§ **Text provided**:
## START
We went to Susan's trailer and asked if we could spend the night. She said yes without batting an eye. After a sleepless and fearful night, I began to panic at the thought of going home. Susan reminded me about a time earlier when I had found a brochure on domestic violence. (It was the checklist on this brochure that helped me to see that I was not living in normal circumstances. It was this brochure that first opened my eyes to the fact that I may be living in an abusive situation. I thought my life was normal, that everybody lived that way, until I read the brochure.) I couldn't remember the number, then Susan recollected the number and I called.

I was so surprised at the reaction of the counselor on the other end of the line. She told me that under no circumstances am I to go back home until she met with me. We talked for a long time and then arrangements were made for the kids and I to go to a shelter. From there, I began the very difficult journey from ashes to beauty.

Life was very difficult; I had been a homemaker for 11 years, and had no formal education. I didn't know how I was going to care for my kids. Leaving them to go to work was a struggle, especially with the difficulty of paying for childcare. It was so hard finding somebody to baby sit. Then, after paying for a sitter and gas, I was actually losing money. I would have had no choice but to return to my abuser if it wasn't for Jehovah Jireh, my Provider.

To make what could be a very long story short, God led me to a beautiful new church where we received lots of love and support in many ways. One very special couple, David and Jeanie began taking my children on the weekends that their dad was supposed to. (He stopped coming around long before we moved to this area.) They offered to share their family and home every other Sunday so that I could have time to myself and my kids could experience a functioning, loving family. They strived to set an example to help my children learn what a father, husband, and a healthy marriage should be like. David counseled with me. Then, after my husband moved in with another woman, he helped me through the grieving process over the death of my marriage. He gave me goals to achieve within the first year. At the end of the year, for Christmas, I gave him the list of goals...completed!

Eventually, God provided for me to go back to school. My church, David's family, and Susan, were just a few God's tools of provision through this time. In May of 2004, I graduated with honors and received my Associate's Degree in Social Science. I'm the first person in my family to have a college degree.

During my time in college, I took many classes in psychology and sociology. For fun, during my last semester, I took a class in painting. Through all of this, I have found me. I have discovered talents I didn't know I had. One of them is in art. I began painting my testimony. I see myself as a butterfly. So, I painted my portrait, a butterfly just blossoming from its cocoon. Then, I put my testimony on canvas...Beauty for Ashes. (This painting later ended up on the cover of a church bulletin in Pennsylvania.)
## END
§ **Raw data**:
## START
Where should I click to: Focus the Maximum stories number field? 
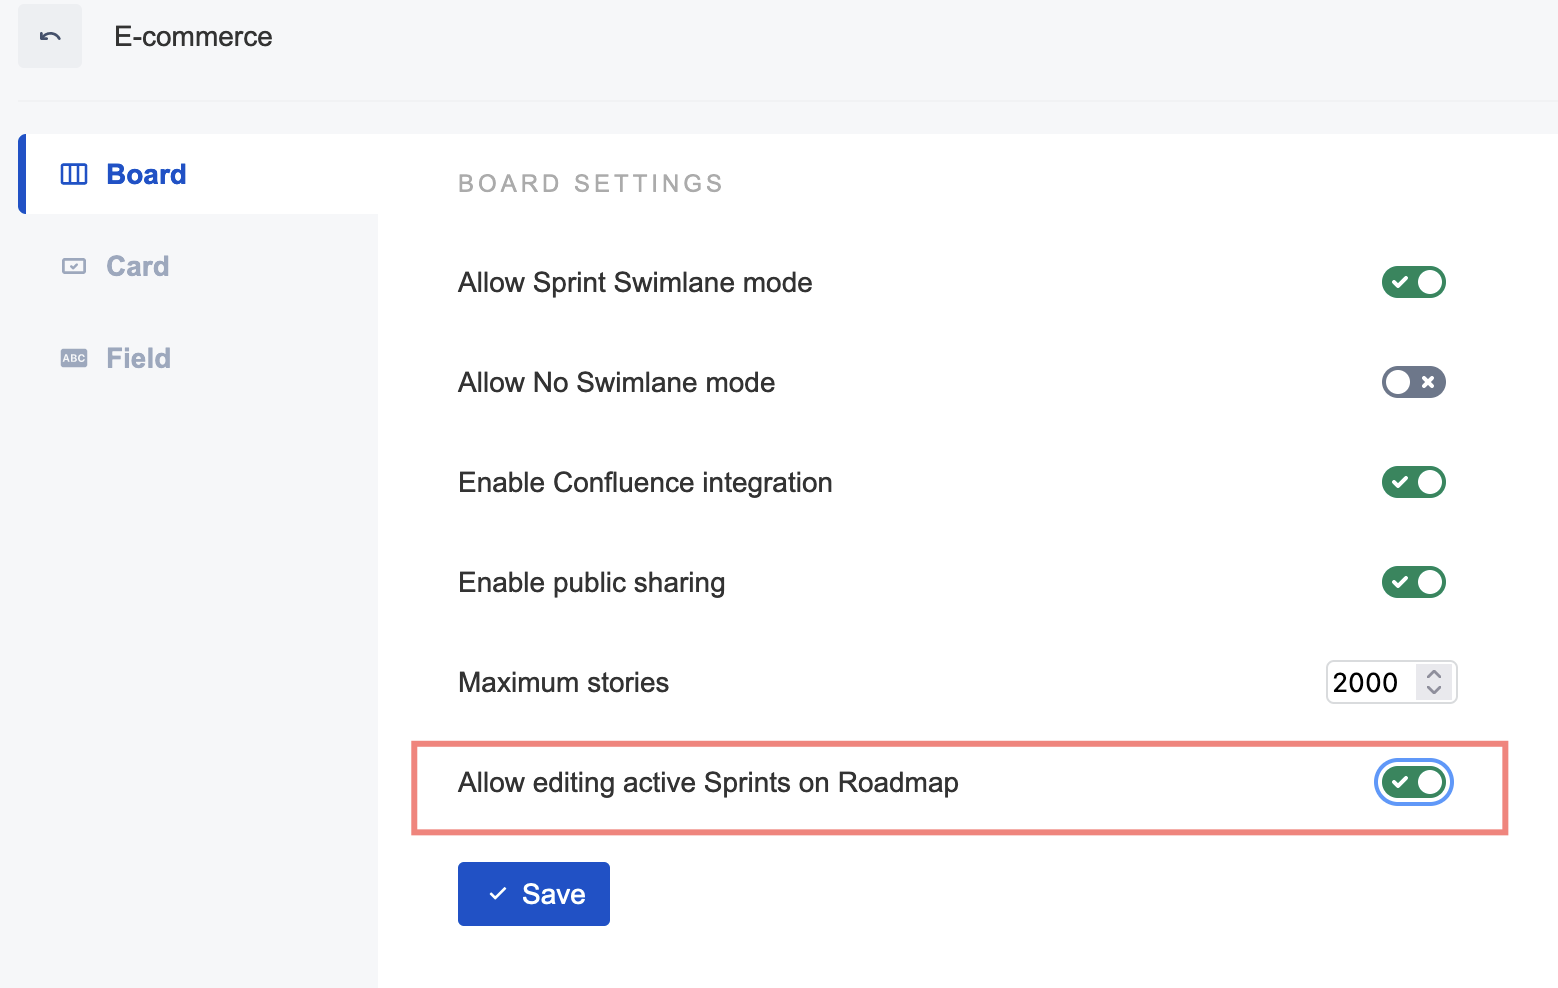pos(1368,682)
## END
§ **Written exercise 1**:
Answer these questions from the testimony.
(a) For how many years had the narrator been a homemaker?
(b) In what month and year did the narrator graduate?
(c) What title did the narrator give the testimony put on canvas?
§ **Written exercise 2**: Print the passage of the testimony word for word, starting with "Life was very" and going on through "Jireh, my Provider.".
§ **Written exercise 3**: List every subject the testimony says the narrator took classes in during college.
The material placed after the testimony is separate from it.

§ **Exercise output 1**:
(a) 11 years
(b) May 2004
(c) Beauty for Ashes

§ **Exercise output 2**:
Life was very difficult; I had been a homemaker for 11 years, and had no formal education. I didn't know how I was going to care for my kids. Leaving them to go to work was a struggle, especially with the difficulty of paying for childcare. It was so hard finding somebody to baby sit. Then, after paying for a sitter and gas, I was actually losing money. I would have had no choice but to return to my abuser if it wasn't for Jehovah Jireh, my Provider.

§ **Exercise output 3**: Psychology, sociology, painting